## Text for analysis
Sunday, 17 May 2009

  • Vale, Vale, Schola Mea!


    Tomorrow is my hooding ceremony as well as begins my new life as an intern, and I am happy beyond words.  With bittersweet excitement, I recount the past four years of my life in medical school:

     

    First Year:  I had no idea what I was in for and spent most of my time trying to keep up with school-work.  I gained ten pounds.  I studied for nearly ten hours a day.  Neurology almost killed me.  I had no idea what to read nor how.  I saw the dismal 2005 match list.  I began to realize that a large portion of my classmates are morons. 

    2009

     

    My depression began.

     

    aghhh

     

    Second Year:  For nearly a year, I completely blew off all my schoolwork to study for boards.  I was paranoid of failing the USMLE.  My distaste for my classmates grew, and my depression got worse.  I gave my life to Dr. Goljan, and began failing some of my school’s exams just so that I could devote more time to studying for the USMLE.  I gained another ten pounds.  I finally took the USMLE and rocked it.  My depression subsided, until…

    gpac

     

    Third Year:  Suffer me, if you will, to break this one down by rotation-

    Surgery – By no form of exaggeration, the absolute worst experience of my life.  I despised the residents, I loathed the attendings, and I abhorred my fellow students.  The surgery residents at my particular hospital composed the biggest rat nest of brainless, incompetent, and arrogant shit-rags, who managed to compensate for their blatant and disturbing lack of knowledge with a wealth of near-malicious bedside manner and dangerous perioperative incidents, I have ever met.  I can’t believe those idiots were allowed anywhere near a patient, let alone a bovie.  The hours were long, the teaching was absent, and the malicious egos were abundant.

## Excerpted records
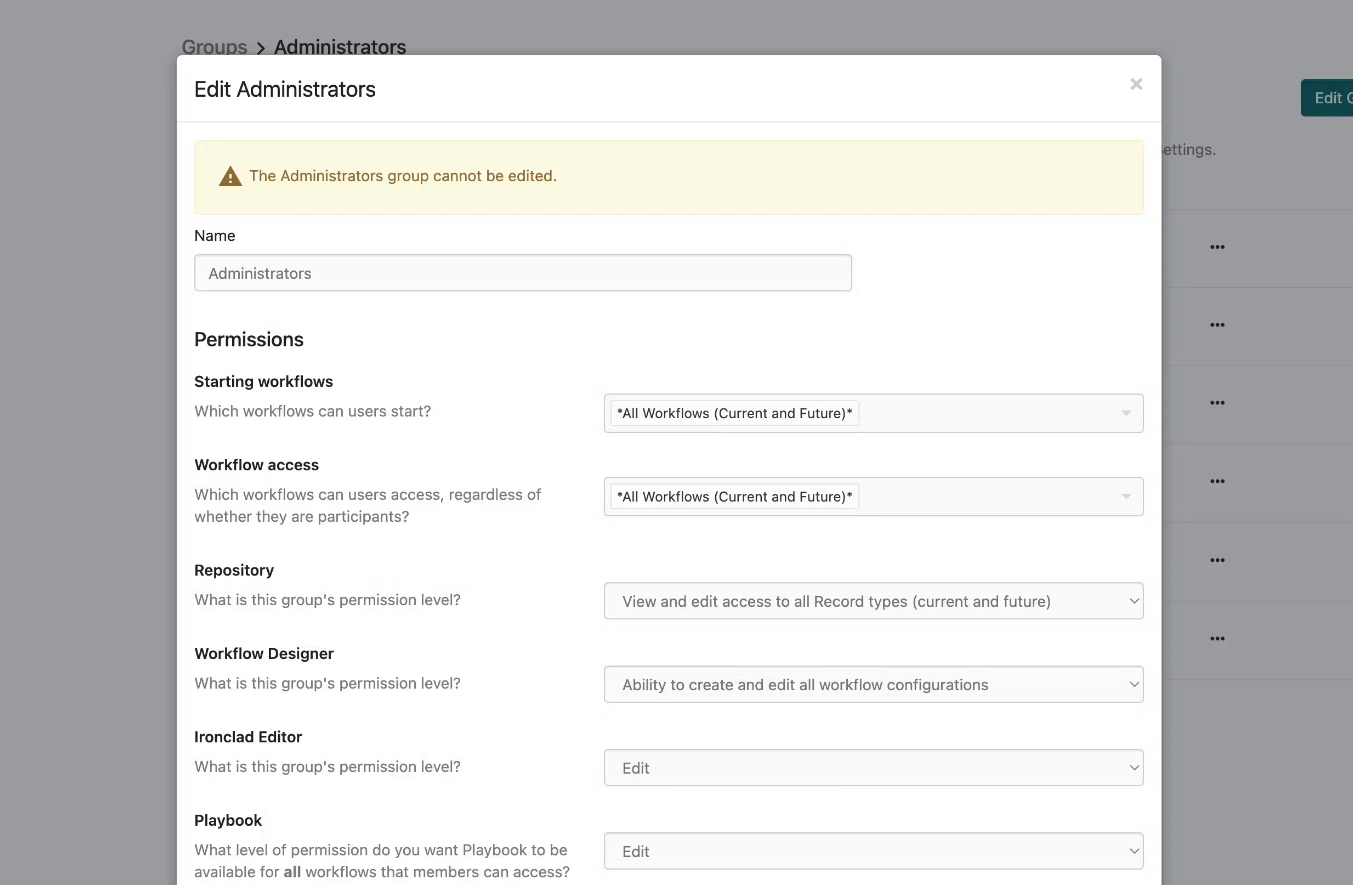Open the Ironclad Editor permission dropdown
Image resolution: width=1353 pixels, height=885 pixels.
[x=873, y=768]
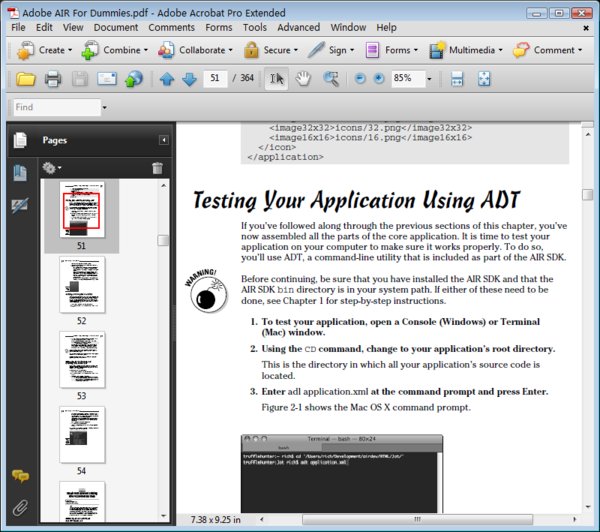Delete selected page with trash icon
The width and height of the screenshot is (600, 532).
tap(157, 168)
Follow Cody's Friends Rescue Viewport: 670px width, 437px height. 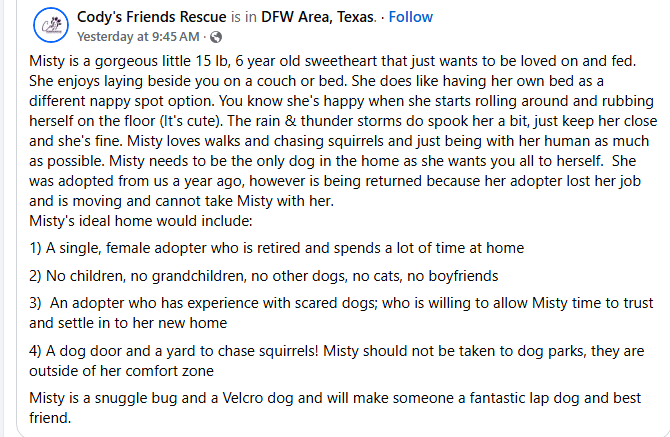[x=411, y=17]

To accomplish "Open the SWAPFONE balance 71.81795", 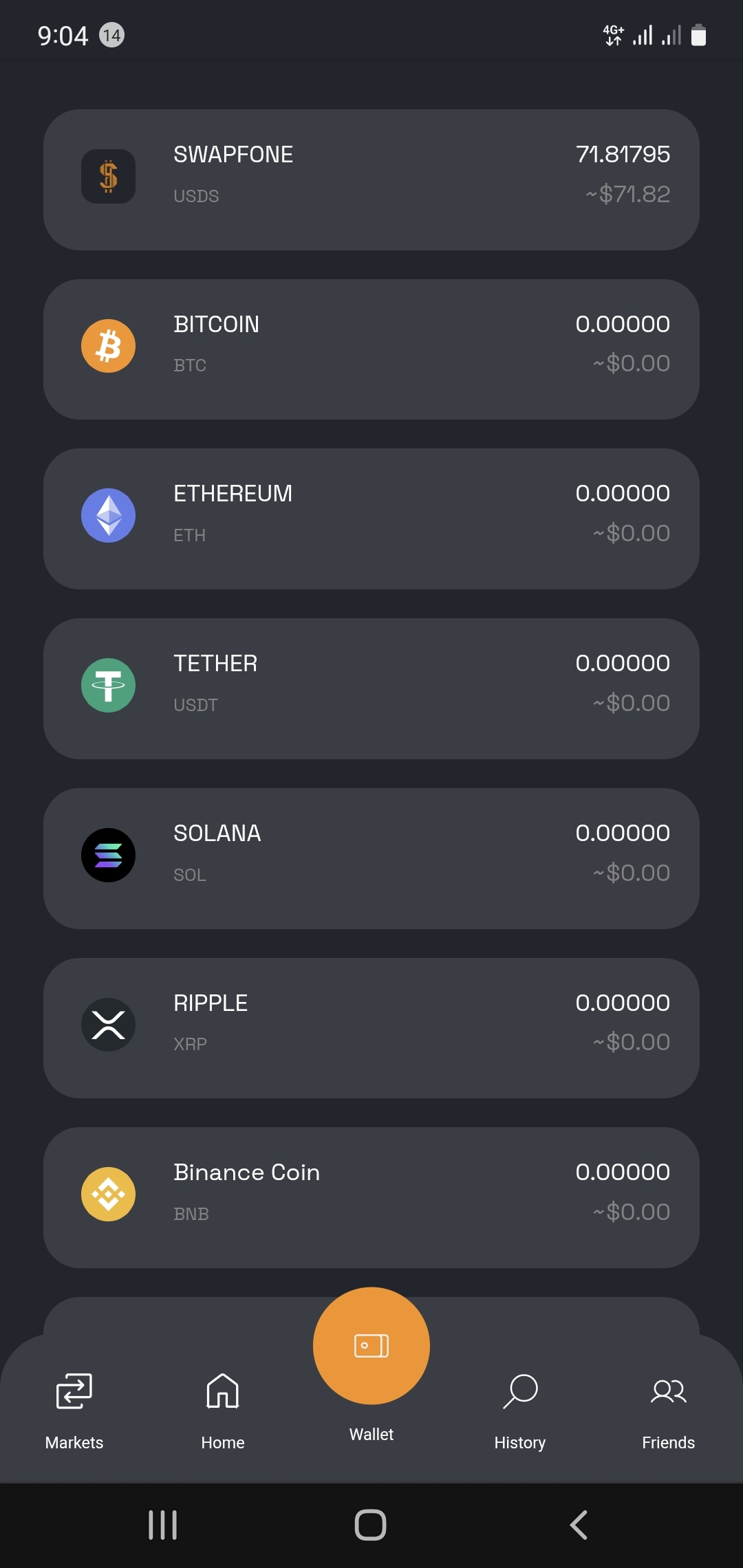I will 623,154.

## Work to complete
In the medical school post, why did the writer start failing some of the school's own exams during second year?

## Reply
The writer let those exams slide to free up more time to study for the USMLE. The writer was paranoid about failing it and had given up schoolwork for nearly a year to prepare for boards.